Au niveau sous-cortical, là où a lieu le conditionnement, le matériel linguistique n’est pas traité de manière sémantique, c’est-à-dire qu’il n’est pas traité comme un fragment ambigu à comprendre dans un contexte. Il est plutôt traité comme le serait un objet, de façon objective ou univoque. L’objet linguistique est traité dans sa forme phonémique, et cette forme phonémique fait l’objet d’un conditionnement émotionnel qui procéderait de façon relativement indépendante de la sémantique puisque les opérations sémantiques sont situées dans des aires associatives du néocortex superficiel alors que les circuits affectifs sont localisés plus profondément sous le néocortex.

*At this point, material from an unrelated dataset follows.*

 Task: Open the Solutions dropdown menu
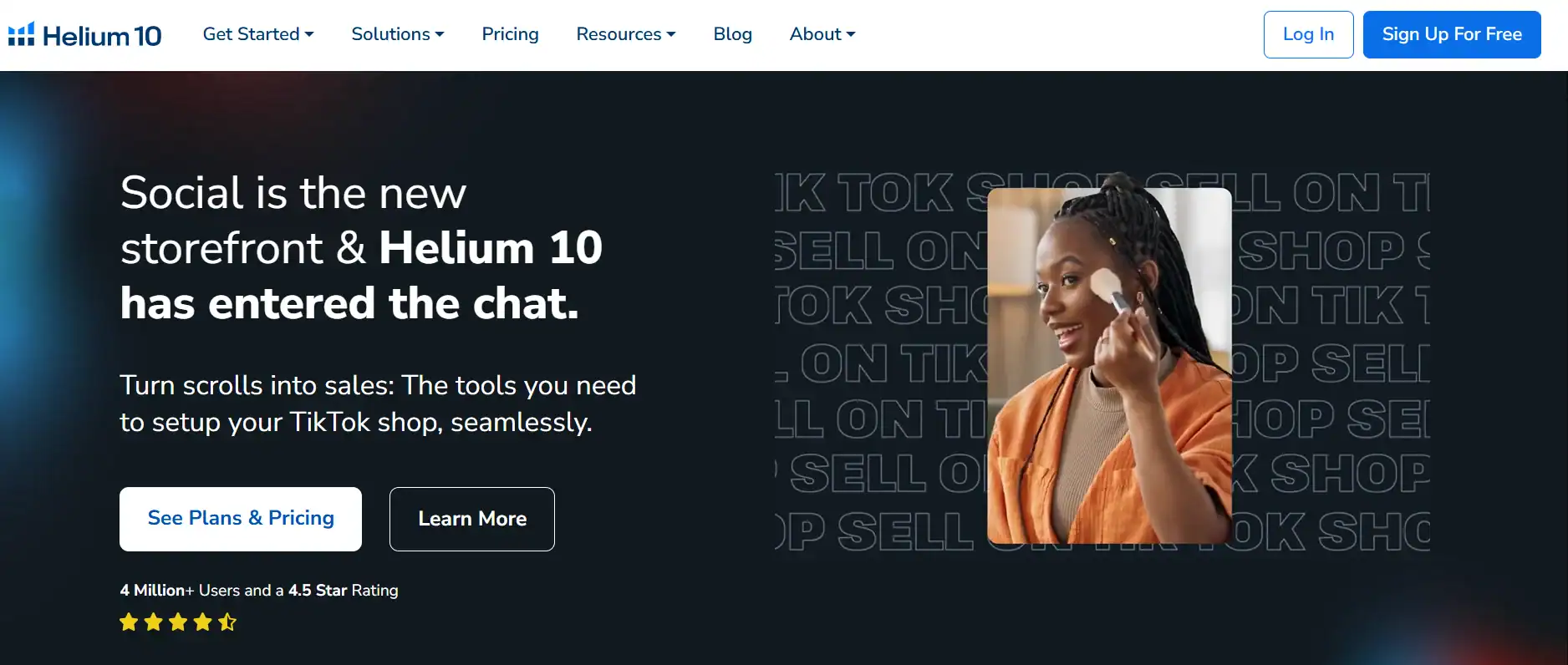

Cela nous amène à penser que la phonologie des mots acquiert pour chaque individu une signification émotionnelle particulière. Au cours de la vie, une mémoire émotionnelle linguistique propre à chacun se constitue ainsi où les liens entre certaines séquences phonémiques et certains niveaux d’anxiété sont enregistrés. L’évocation de ces séquences phonémiques active alors de façon automatique un niveau de tension affective du corps. Un vecteur phonémique ambigu peut ainsi mener à l’évocation automatique de cette tension, et ce même si le contexte sémantique est différent de celui à l’origine. C’est cette activation qui donnerait lieu aux soi-disant «faux nouages» ou Falsche Verknüpfungen. Et cela expliquerait que, par exemple, l’oreille d’une tasse de café puisse évoquer une anxiété vitale, bien qu’il ne s’agisse en fait que d’une tasse de café et non d’une tête. Au niveau néocortical, l’entrée linguistique serait désambiguïsée en fonction du contexte, mais cela serait sans effet sur l’automaticité de l’affect au niveau sous-cortical. Le sujet en serait réduit à bricoler avec l’affect « faussement noué » et le contexte pour donner un semblant d’explication raisonnable à son comportement curieux.

Notes
407.

BAZAN A. (2002). The unconscious is affect sticking to phonology. Considerations on the role of articulation. Psychoanalytische Perspectieven, 20, 579-590.

408.

HALGREN E. (1992). Emotional neurophysiology of the amygdala within the context of human cognition. Dans The amygdala, dir. J.P. Aggleton, Chichester, Wiley, 191-228; HEIT G., SMITH M.E. & HALGREN E. (1988). Neural encoding of individual words and faces by the human hippocampus and amygdala. Nature, 333, 773-775; ISENBERG N., SILBERSWEIG D., ENGELIEN A., EMMERICH S., MALAVADE K., BEATTIE B., LEON A. C. & STERN E. (1999). Linguistic threat activates the human amygdale. Proceedings of the National Academy of Sciences of the United States of America, 96, 10456-10459.

409.

STUDDERT-KENNEDY M. (2000). Imitation and the emergence of segments. Phonetica, 57, 2-4.